Polecenia =
**A)** Zaktualizuj fragment tekstu źródłowego od słów „Wiesz czasami niektorzy” aż do słów „gdyby zmienić kierownictwo!” włącznie, zastępując „marne pieniadze” wyrażeniem „niskie płace”.
**B)** Przekształć w listę punktowaną akapit tekstu źródłowego zaczynający się od słów „hej widze ze w firmie”, zachowując jego główne informacje.

Tekst źródłowy =
........
Czy rozmowa do firmy jest podzielona na etapy ?
hej widze ze w firmie caly czas szukaja kasjera- sprzedwcy w Konstancinie wazna jest aktualna książeczka SANEPID,odpowiedzialność, rzetelność,mile widziane doświadczenia w pracy na podobnych stanowiskach, znajomości branży wskazanych artykułów
01.07.16 straciłem ca.20 min aby się dodzwonić i bez rezultatu.
Wiesz czasami niektorzy zapominaja o szacunku do pracownika mam na mysli dyrektorstwo i szefostwo i pomiataja nim doslownie ,marne pieniadze
Zenada ,masz racje
Przyjmują wszystkich jak leci jedna osoba na stanowisku skandal co oni robią z pracownikami (usunięte przez administratora) koncentracyjny
(usunięte przez administratora)
Wymagają a i tak biorą jak leci, bo nikt nie chce tam pracowac.
Jeśli chodzi o Dyrektorkę Almy na Bielanach Monikę G. to taka osoba nie powinna w ogóle współpracować z ludźmi. Jest chamska, nie miła, nie liczy się z drugim człowiekiem. Zmienia zdanie co 5 minut. Jej humory są nie do zniesienia. Nie zna się na wykonywanych przez pracowników obowiązkach, a wtrąca się jakby rozumy pozjadała. Ogólnie wrażenie sklepu jest dobre, gdyby zmienić kierownictwo!
Jedna wielka bzdura,pracownicy biedronki mają lepsze warunki pracy,zarobki,socjal,bony i td. Alma "delikatesy" :D nic nie może zaoferować,szczycą sie tylko i wyłącznie renomą firmy która jest jedną wielką ściemą...praca-nie polecam
Pracowałam w Almie w Renomie we Wrocławiu, jest tam naprawdę bardzo źle. To co się dzieje od strony obserwacji klienta to zaledwie wierzchołek góry lodowej. Od strony zaplecza sytuacja wygląda następująco: szeregowy pracownik nie ma jakiegokolwiek wsparcia w kierownictwie, mało tego nie raz dochodzi do sytuacji bardzo chamskich uwłaczających godności pracownika, przede wszystkim dotyczy to kierowników z działu świeżego Moniki G. oraz kierowniczki Anny J. z działu Ogólnospożywczego. Wyzyskiwanie pracowników jest naprawdę na porządku dziennym, Alma zredukowała ilość pracowników ze względu na ustawowe podwyżki płac od stycznia 2015r. ale zredukowała premie co w konsekwencji spowodowało że pracownik zamiast dostać więcej to dostał mniej (ale na papierze ma że jest lepiej). Jeszcze co do Almy w Renomie - struktura jest tam oparta na silnym kolesiostwie. Piszę to ku przestrodze ponieważ fajnie by było aby ktoś się zainteresował sytuacją w sklepach tej marki i wywarł jakiś nacisk na centralę w Krakowie aby inwestowali więcej w personel, bo to bardzo źle świadczy o firmie jak z jednj strony wchodzi klientowi głęboko w zadek a z drugiej co chwile dokręca śrubę pracownikowi i to od nadmiaru obowiązku i od postępowania podchodzącego nawet pod psychiczne znęcanie, a to wszystko za ok 1338zł/mc!
........
Dane wejściowe =
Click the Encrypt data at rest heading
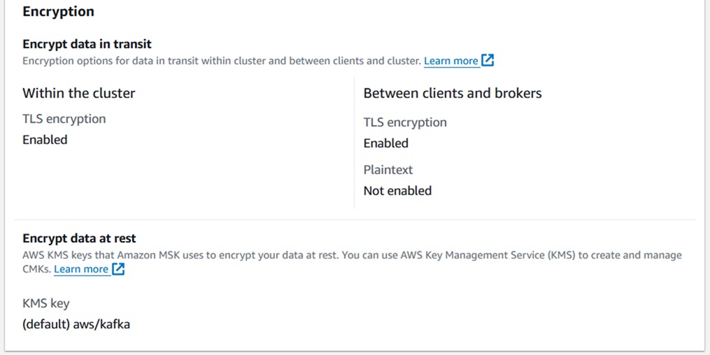tap(79, 238)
........
Rozwiązania zadań =
**A)**
Wiesz czasami niektorzy zapominaja o szacunku do pracownika mam na mysli dyrektorstwo i szefostwo i pomiataja nim doslownie ,niskie płace
Zenada ,masz racje
Przyjmują wszystkich jak leci jedna osoba na stanowisku skandal co oni robią z pracownikami (usunięte przez administratora) koncentracyjny
(usunięte przez administratora)
Wymagają a i tak biorą jak leci, bo nikt nie chce tam pracowac.
Jeśli chodzi o Dyrektorkę Almy na Bielanach Monikę G. to taka osoba nie powinna w ogóle współpracować z ludźmi. Jest chamska, nie miła, nie liczy się z drugim człowiekiem. Zmienia zdanie co 5 minut. Jej humory są nie do zniesienia. Nie zna się na wykonywanych przez pracowników obowiązkach, a wtrąca się jakby rozumy pozjadała. Ogólnie wrażenie sklepu jest dobre, gdyby zmienić kierownictwo!

**B)**
- Firma stale szuka kasjera-sprzedawcy w Konstancinie.
- Wymagania: aktualna książeczka SANEPID, odpowiedzialność, rzetelność.
- Mile widziane: doświadczenie na podobnych stanowiskach, znajomość branży wskazanych artykułów.